= New College Plan =

The New College Plan resulted in the formation of Hampshire College.

In 1958, the presidents of Amherst College, Smith College, Mount Holyoke College, and the University of Massachusetts Amherst (together with Hampshire they are known as the Five Colleges consortium), all located in the Pioneer Valley of Massachusetts, formed the Committee for an Experimental College/Committee for New College to explore the creation of an experimental college to put into practice new ideas in academic organization and curriculum.

The intent of these new ideas was to enable students to educate themselves, develop independence, and take responsibility for their own education. Suggested curricular innovations included the freshman seminar, a midwinter (January) term, academic departments replaced by broad groupings of faculty (Social Sciences, Humanities, Sciences), cooperation with the sponsoring institutions, and individualized programs of concentration replacing defined majors. It also placed emphasis on multidisciplinary learning and close faculty interaction. Making this all possible was the idea of providing a liberal arts college education at the minimum cost per student, allowing the school to survive on tuition alone.

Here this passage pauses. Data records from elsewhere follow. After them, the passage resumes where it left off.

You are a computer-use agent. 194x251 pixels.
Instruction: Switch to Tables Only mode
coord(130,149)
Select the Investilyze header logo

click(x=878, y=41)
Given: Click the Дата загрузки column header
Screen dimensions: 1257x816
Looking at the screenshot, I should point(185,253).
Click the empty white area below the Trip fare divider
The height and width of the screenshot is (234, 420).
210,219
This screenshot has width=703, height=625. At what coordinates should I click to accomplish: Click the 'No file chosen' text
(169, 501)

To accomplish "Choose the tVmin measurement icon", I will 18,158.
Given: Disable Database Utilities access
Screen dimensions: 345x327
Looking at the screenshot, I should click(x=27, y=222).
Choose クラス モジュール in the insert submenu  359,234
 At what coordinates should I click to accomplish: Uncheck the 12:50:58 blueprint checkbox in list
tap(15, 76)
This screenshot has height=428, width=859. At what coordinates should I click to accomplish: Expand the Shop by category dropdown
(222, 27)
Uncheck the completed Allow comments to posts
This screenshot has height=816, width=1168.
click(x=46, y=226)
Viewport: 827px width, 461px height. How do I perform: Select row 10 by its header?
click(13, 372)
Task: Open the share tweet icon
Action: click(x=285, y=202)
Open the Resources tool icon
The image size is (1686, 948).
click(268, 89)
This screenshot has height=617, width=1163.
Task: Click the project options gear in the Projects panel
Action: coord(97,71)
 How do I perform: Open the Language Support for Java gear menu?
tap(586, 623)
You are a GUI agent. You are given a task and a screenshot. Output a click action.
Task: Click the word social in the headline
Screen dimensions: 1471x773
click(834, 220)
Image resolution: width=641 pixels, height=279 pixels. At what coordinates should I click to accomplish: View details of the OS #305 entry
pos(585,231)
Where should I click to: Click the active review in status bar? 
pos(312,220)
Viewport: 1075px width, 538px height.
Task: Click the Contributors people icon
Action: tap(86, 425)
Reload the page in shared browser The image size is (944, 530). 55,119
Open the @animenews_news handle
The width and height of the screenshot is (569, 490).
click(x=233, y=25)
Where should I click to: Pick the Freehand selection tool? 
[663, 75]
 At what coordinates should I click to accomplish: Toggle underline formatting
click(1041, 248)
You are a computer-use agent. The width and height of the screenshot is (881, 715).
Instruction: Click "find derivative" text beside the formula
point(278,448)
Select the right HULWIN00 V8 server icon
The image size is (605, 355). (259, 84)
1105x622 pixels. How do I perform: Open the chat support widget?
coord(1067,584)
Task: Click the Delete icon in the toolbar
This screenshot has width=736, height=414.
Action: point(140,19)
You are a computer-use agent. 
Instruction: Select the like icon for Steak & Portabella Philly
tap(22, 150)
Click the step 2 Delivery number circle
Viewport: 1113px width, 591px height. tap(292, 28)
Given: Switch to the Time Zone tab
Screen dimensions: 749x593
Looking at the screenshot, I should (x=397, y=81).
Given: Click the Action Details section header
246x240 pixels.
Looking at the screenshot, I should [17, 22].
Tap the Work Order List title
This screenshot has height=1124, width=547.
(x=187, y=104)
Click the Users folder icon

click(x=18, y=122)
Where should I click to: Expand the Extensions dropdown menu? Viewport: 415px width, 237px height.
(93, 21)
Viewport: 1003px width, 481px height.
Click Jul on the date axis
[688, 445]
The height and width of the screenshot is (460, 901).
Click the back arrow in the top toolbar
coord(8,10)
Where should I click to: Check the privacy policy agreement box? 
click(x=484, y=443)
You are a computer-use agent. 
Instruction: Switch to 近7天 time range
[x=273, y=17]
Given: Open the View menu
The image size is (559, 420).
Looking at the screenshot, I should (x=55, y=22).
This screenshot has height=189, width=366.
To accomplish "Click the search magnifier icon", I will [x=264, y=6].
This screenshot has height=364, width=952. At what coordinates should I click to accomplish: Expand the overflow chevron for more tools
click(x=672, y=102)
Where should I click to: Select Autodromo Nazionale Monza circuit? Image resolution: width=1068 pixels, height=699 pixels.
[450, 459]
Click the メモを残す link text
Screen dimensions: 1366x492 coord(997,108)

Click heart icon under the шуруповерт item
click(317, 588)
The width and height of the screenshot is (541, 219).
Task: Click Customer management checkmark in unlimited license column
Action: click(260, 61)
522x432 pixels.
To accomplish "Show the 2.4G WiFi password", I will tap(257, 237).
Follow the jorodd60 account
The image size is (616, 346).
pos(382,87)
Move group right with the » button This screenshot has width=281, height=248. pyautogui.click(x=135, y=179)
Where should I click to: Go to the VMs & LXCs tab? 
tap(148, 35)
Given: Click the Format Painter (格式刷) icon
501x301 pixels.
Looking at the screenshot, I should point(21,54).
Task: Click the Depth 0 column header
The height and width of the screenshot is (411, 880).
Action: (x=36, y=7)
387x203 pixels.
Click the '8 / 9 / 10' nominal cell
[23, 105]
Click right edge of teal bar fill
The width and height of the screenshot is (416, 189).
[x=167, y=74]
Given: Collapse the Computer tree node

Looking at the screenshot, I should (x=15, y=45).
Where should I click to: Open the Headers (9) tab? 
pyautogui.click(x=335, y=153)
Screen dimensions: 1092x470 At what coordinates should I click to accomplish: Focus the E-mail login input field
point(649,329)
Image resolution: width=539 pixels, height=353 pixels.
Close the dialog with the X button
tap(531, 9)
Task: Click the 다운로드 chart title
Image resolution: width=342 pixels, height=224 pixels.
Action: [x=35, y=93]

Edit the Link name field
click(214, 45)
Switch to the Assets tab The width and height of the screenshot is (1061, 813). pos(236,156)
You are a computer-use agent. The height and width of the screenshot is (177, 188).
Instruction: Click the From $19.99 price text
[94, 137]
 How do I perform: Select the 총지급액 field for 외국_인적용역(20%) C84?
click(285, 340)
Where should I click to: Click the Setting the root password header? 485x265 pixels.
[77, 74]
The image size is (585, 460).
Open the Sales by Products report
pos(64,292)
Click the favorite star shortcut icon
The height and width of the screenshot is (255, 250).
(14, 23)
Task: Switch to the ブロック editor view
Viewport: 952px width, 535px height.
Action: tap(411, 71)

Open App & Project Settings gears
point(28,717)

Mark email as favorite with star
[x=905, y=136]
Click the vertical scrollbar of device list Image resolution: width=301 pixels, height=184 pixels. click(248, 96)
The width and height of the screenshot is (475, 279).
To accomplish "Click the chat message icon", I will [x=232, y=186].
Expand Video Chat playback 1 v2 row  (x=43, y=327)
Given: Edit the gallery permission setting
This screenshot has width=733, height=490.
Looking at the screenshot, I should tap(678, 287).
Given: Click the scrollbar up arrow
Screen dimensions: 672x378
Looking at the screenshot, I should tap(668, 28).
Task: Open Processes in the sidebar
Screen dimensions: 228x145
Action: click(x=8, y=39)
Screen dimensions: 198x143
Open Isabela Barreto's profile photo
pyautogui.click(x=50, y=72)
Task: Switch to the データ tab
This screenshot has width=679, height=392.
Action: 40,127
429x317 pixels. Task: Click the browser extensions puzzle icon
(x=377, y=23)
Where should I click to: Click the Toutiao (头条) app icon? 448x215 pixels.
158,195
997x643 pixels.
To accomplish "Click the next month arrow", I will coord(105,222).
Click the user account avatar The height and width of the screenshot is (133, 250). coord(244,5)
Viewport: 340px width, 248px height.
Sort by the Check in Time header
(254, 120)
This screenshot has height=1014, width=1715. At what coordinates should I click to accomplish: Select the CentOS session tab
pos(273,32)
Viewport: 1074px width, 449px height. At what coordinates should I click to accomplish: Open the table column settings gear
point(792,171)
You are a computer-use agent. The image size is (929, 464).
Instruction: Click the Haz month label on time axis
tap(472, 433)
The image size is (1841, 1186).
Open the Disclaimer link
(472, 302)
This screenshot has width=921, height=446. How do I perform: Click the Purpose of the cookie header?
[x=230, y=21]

The Committee for New College issued two further reports, Student Reactions to Study Facilities (1960) and More Power to Them (1962). Student Reactions to Study Facilities: with implications for architects and college administrators (1960) reported on an extensive survey of college students in the area colleges, indicating their preferences for small or individual study spaces whether in libraries or dormitory rooms.

More Power to Them: a report of faculty and student experience in the encouragement of student initiative (1962), describes a series of twelve experimental courses conducted by faculty during the 1959–60 academic year. These courses attempted to promote student independence through implementing two of the ideas detailed in the New College Plan: the freshman seminar, and the student-led seminar for more advanced students. Eight of the courses were judged successes; one a failure; and the rest had mixed results. One important finding was that more of the instructor's time was needed for supervising such independent work (in comparison to standard lecture courses), rather than less.

The committee's resulting work, in conjunction with a focused vision of Hampshire College published in 1965 by Franklin Patterson and Charles R. Longsworth in The Making of a College, along with the donation of $6,000,000 by Amherst alumnus Harold Johnson, implemented the New College Plan in the formation of Hampshire College in South Amherst, Massachusetts. The New College Plan was widely disseminated and studied and influenced the development of other colleges' programs such as the Midwinter or January Term. Other institutions influenced by the New College Plan include the New College of Florida.

The original 1958 New College Plan offered to:
"...dethrone the course as the unit of knowledge...[and] dethrones the idea that a college must be an intellectual autarchy: the course offering is to be developed so as to take advantage for collateral purposes of resources available at neighboring institutions.[...]The New College Plan is based on the conviction that the average student entering one of the better colleges is capable of far more independence than he now demonstrates, but that he must be given proper training and proper opportunities."